1. Sembrar las células HEK293 en placas de cultivo de 100 mm (2 x 10 ⁶ células / placa). Cultivar las células en medio de Eagle modificado por Dulbecco suplementado con 10% de suero de ternera fetal, 100 mg / ml de estreptomicina y 100 unidades / ml de penicilina. Se incuban las células en un incubador humidificado a 5% de _CO2 y 37 ° C.
2. El día siguiente, transfectar las células con 10 g de plásmido ARIP4 marcado con FLAG utilizando 40 l de reactivo de transfección de acuerdo con las instrucciones del fabricante ^11.

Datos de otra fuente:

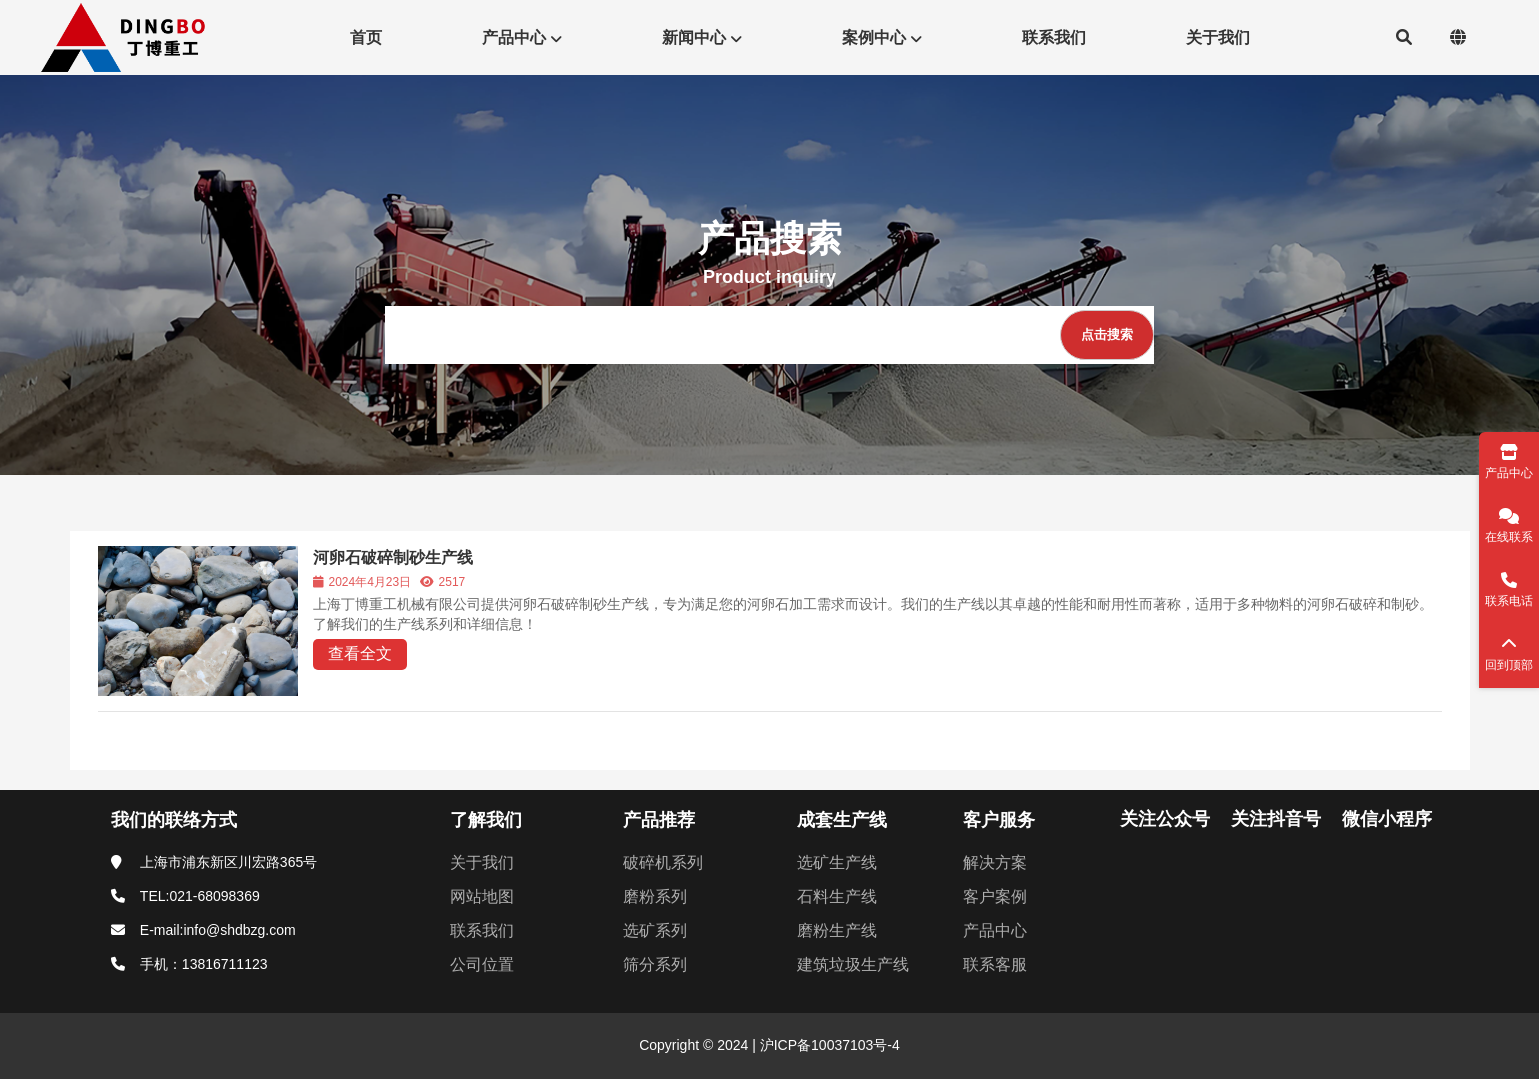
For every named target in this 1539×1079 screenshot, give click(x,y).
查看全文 (360, 653)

2. Extracción de proteínas

1. Aproximadamente 36 horas después de la transfección, se lavan las células con PBS enfriado con hielo y la cosecha de las células utilizando un raspador. La transferencia de las células en un 1,5 mltube y centrifugar a 8000 xg durante 2 min a 4 ° C. Aspirar el sobrenadante y resuspender el sedimento celular en 5 veces el volumen de tampón de pellet M KCl 0,4 (tampón de alta sal: 20 mM Tris-HCl (pH 8,0), 0,4 M KCl, MM MgCl 5 _2, 10% de glicerol, 0,1% NP-40, 10 mM b-mercaptethanol, 1x cóctel inhibidor de proteasa). Rotar la mezcla durante 20 minutos a 4 ° C.
2. Se centrifuga el tubo a 17.700 xg durante 10 min a 4 ° C.
3. Transferir el sobrenadante (extracto de células enteras) a un nuevo tubo de 2 ml y añadir 3 veces el volumen inicial de tampón 0 M KCl (tampón de dilución: 20 mM Tris-HCl (pH 8,0), 5 mM de MgCl _2, 10% de glicerol, 0,1% NP-40, 10 mM β-mercaptoetanol, 1x cóctel inhibidor de proteasa).
4. Realice otra centrifugación (17.700 xg durante 10 min a 4 ° C) y transferir el sobrenadante (extracto de células enteras) a un nuevo tubo de 2 ml.

3. La inmunoprecipitación

1. Durante la centrifugación (2.4), lavar 50 l de perlas de anti-marca con PBS, 0,1 M glicina-clorhidrato, y luego 1 M Tris-hidrocloruro, seguido de lavado dos veces con 0,1 M de tampón de KCl (tampón bajo en sal: Tris 20 mM HCl (pH 8,0), 0,1 m KCl, MgCl2 5 mM, 10% de glicerol, 0,1% NP-40, 10 mM b-mercaptoetanol, 1x cóctel inhibidor de la proteasa). La centrifugación durante este proceso de lavado se realiza a 2.000 xg durante 1 min a 4 ° C.
2. Mezclar 50 l de perlas de marca con los extractos de células enteras y girar suavemente la mezcla durante 4 horas a 2-4 ° C (1% del extracto de células enteras de la etapa 2.4 también debe mantenerse a -80 ° C para uso futuro como una entrada).
3. Transferir la muestra a una columna de centrifugación micro (caída de la gravedad). Mantener el flujo a través de un tubo de 1,5 ml, congelarla con nitrógeno líquido y almacenarlo a -80 ° C (comprobar los niveles de proteína de la entrada y de flujo continuo utilizando el análisis de Western blot).
4. Añadir 1 ml de tampón 0,1 M KCl (tampón bajo en sal) para lavar las perlas FLAG (caída de la gravedad).
5. Repita el paso 3.4, al menos, cuatro veces más (para un total de cinco lavados).

4. La elución

1. Colocar la columna en un tubo de 1,5 ml y centrifugar a 2.000 g durante 1 min; las perlas se secan.
2. Se tapa el fondo della columna.
3. Añadir 50 l (igual al volumen de perlas de FLAG) de 0,1 M glicina-HCl (pH 2,5).
4. Agitar suavemente la mezcla durante 10 minutos a temperatura ambiente.
5. Colocar la columna en un nuevo tubo de 1,5 ml y centrifugar a 2000 xg que para 1 min.
6. La solución eluida se neutraliza con 10 l de 1 M Tris-HCl (pH 8,0); mezclar bien con la pipeta o mediante el uso de una máquina de vórtice.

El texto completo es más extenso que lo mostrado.